PROBLEM STATEMENT » For the entries below, report every line that includes the word "Switch".

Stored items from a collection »
--------

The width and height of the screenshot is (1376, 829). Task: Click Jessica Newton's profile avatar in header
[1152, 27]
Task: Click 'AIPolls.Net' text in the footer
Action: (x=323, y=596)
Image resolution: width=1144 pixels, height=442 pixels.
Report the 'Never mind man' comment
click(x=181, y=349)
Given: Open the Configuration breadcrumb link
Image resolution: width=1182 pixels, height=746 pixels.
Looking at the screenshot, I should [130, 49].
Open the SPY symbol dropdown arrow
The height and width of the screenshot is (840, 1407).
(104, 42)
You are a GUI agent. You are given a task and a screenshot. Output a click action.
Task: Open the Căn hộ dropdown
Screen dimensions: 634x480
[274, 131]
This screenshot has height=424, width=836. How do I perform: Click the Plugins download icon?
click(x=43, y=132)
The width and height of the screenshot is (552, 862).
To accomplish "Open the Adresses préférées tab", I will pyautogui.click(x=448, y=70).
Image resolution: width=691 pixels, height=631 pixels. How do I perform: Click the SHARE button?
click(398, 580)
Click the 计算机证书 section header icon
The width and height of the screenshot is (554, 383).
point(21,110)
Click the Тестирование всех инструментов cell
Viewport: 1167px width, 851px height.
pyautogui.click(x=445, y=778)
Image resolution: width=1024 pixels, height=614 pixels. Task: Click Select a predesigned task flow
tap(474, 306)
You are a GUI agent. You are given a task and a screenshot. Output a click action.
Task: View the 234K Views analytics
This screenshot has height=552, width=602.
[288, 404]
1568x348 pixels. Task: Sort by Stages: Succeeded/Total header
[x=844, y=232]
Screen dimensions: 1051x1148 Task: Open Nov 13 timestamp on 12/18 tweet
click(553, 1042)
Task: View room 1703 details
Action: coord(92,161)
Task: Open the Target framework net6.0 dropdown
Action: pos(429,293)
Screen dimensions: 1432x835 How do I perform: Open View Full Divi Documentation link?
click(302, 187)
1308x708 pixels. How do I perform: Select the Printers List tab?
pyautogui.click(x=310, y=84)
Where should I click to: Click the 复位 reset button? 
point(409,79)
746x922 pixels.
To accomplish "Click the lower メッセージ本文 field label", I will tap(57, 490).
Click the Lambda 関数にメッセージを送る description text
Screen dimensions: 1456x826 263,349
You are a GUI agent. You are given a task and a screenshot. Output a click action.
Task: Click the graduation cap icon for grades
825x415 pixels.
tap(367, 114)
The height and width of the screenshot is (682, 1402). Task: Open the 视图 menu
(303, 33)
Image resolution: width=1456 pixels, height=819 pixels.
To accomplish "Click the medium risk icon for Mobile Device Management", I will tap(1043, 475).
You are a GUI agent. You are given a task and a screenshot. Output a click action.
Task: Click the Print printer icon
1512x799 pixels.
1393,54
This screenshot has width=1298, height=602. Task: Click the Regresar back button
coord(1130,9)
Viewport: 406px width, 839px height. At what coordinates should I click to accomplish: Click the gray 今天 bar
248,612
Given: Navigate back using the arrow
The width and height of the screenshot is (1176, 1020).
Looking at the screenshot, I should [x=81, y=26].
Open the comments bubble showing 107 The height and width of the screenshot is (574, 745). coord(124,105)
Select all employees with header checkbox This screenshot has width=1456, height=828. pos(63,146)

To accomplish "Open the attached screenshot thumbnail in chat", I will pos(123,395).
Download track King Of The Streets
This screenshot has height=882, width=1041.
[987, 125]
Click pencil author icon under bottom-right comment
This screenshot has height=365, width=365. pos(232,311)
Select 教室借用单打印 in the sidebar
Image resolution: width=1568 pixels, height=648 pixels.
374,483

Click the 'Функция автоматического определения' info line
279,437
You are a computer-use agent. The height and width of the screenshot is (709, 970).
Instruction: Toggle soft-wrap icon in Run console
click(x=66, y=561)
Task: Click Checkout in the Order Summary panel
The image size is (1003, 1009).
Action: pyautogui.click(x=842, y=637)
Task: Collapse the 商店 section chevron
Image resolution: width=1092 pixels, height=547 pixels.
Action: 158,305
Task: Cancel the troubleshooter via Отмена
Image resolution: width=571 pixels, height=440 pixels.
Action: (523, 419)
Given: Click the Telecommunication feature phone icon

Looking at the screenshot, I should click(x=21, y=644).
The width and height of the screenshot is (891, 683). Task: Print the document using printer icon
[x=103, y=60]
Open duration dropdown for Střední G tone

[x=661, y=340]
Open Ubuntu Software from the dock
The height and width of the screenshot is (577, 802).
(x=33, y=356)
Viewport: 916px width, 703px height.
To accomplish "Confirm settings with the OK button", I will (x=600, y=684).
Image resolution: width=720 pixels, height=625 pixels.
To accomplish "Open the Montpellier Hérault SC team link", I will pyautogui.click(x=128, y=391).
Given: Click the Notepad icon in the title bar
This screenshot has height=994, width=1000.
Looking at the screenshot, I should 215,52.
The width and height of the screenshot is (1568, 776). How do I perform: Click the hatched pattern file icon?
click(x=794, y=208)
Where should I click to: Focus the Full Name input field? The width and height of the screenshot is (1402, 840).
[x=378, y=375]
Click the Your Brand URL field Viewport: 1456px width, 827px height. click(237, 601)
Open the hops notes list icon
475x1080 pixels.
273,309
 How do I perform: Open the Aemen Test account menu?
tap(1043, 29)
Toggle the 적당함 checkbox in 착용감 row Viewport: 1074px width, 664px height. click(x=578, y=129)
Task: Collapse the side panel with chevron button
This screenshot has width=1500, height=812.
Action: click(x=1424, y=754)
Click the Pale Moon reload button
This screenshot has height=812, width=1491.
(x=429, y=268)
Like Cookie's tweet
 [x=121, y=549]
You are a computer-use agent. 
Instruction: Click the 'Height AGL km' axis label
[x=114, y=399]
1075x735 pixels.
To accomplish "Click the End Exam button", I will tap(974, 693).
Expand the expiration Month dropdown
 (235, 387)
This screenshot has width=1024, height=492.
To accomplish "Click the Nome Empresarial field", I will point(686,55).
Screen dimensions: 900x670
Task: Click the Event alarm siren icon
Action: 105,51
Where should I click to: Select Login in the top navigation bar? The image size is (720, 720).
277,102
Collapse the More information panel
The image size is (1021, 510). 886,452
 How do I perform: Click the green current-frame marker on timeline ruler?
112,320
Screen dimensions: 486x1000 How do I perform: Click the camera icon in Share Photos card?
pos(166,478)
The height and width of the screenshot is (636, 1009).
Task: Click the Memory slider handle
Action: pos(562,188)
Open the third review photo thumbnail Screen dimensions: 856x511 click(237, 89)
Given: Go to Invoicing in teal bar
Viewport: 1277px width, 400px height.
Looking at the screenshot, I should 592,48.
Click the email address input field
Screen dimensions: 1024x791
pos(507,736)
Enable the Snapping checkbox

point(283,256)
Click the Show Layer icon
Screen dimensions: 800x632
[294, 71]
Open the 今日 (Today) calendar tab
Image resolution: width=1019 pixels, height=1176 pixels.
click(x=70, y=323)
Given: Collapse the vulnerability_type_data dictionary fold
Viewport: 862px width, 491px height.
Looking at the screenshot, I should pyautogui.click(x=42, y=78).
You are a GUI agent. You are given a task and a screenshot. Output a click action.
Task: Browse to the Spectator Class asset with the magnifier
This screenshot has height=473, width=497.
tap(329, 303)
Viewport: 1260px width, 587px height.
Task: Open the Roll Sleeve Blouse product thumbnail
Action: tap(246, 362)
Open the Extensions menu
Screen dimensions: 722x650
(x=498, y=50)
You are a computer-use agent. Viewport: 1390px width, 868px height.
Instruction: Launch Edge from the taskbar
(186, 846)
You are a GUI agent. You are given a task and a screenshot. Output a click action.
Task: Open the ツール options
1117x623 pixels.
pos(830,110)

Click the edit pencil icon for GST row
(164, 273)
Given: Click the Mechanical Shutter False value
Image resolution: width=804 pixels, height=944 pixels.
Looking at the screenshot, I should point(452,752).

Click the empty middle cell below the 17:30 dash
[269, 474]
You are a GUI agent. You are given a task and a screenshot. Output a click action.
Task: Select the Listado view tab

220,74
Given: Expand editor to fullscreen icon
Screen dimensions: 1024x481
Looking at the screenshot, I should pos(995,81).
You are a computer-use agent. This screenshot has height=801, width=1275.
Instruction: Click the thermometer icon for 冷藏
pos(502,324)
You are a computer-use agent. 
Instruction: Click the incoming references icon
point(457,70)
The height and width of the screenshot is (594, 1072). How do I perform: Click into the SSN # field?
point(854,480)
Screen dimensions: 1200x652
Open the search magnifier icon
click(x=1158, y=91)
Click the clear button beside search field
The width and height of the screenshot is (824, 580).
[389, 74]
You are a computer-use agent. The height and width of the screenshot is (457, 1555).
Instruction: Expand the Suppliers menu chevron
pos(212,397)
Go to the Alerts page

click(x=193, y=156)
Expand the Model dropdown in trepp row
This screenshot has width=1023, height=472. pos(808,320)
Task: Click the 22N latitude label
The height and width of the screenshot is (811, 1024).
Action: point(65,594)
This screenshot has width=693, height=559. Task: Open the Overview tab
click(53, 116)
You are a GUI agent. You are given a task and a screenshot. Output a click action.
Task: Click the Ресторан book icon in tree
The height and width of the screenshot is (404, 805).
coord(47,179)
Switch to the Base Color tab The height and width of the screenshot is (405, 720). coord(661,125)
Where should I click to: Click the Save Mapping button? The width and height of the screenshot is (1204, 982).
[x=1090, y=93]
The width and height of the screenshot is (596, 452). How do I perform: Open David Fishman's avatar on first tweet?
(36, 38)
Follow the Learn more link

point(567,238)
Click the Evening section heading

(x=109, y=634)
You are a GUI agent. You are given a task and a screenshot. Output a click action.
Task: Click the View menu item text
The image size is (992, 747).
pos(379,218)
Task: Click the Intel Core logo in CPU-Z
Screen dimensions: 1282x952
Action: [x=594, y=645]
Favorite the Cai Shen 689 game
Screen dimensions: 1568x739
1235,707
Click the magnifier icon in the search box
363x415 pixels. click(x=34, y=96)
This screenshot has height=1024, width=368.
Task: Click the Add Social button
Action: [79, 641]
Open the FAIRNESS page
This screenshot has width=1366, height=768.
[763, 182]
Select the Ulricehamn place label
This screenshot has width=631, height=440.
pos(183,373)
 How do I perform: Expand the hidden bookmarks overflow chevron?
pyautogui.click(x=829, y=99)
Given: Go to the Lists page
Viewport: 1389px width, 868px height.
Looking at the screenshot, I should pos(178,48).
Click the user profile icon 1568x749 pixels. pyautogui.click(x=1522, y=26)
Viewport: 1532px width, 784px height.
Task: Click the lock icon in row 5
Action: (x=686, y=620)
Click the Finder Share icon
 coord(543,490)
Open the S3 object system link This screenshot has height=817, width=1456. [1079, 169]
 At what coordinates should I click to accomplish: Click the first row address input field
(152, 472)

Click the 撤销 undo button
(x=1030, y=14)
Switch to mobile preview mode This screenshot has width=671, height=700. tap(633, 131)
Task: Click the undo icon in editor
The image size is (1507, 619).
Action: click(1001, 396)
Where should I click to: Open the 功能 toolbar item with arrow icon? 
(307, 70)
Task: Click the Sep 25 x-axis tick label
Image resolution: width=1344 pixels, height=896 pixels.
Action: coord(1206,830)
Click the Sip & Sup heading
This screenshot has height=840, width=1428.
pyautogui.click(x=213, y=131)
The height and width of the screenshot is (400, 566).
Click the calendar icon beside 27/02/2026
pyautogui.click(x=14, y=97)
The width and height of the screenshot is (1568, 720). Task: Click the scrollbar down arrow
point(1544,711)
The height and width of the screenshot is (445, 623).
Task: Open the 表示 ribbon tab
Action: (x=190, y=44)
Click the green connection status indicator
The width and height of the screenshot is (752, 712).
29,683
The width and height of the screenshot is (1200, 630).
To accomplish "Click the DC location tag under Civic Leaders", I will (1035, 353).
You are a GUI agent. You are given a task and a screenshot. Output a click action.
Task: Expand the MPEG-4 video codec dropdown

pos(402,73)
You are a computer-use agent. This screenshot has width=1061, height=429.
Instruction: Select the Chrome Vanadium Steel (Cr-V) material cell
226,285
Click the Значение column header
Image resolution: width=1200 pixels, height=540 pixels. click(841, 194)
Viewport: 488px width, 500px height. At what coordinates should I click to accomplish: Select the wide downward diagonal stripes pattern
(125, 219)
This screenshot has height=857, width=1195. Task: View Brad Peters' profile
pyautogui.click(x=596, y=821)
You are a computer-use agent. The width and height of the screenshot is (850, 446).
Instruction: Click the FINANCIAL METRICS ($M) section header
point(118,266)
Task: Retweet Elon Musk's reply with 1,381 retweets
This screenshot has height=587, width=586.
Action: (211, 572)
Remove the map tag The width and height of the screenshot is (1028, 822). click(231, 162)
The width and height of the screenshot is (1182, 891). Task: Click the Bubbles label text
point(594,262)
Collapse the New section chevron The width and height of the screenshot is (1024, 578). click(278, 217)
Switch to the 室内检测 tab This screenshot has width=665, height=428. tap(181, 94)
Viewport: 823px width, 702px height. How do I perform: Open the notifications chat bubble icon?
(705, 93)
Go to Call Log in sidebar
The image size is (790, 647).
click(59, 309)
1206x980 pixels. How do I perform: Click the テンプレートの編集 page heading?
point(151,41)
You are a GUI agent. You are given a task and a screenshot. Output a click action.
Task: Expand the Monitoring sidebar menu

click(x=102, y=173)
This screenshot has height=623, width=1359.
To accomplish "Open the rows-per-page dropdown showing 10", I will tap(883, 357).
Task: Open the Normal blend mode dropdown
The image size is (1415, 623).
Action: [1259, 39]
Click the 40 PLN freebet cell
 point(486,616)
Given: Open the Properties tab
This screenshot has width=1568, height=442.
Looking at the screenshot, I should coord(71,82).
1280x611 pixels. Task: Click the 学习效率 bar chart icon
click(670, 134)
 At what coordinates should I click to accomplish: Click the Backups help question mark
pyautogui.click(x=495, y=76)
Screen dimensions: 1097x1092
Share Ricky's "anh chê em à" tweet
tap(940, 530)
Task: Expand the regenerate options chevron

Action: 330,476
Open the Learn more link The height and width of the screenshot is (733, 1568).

--------

OUTPUT OF THE EXERCISE »
Switch to the Base Color tab The height and width of the screenshot is (405, 720). coord(661,125)
Switch to mobile preview mode This screenshot has width=671, height=700. tap(633, 131)
Switch to the 室内检测 tab This screenshot has width=665, height=428. tap(181, 94)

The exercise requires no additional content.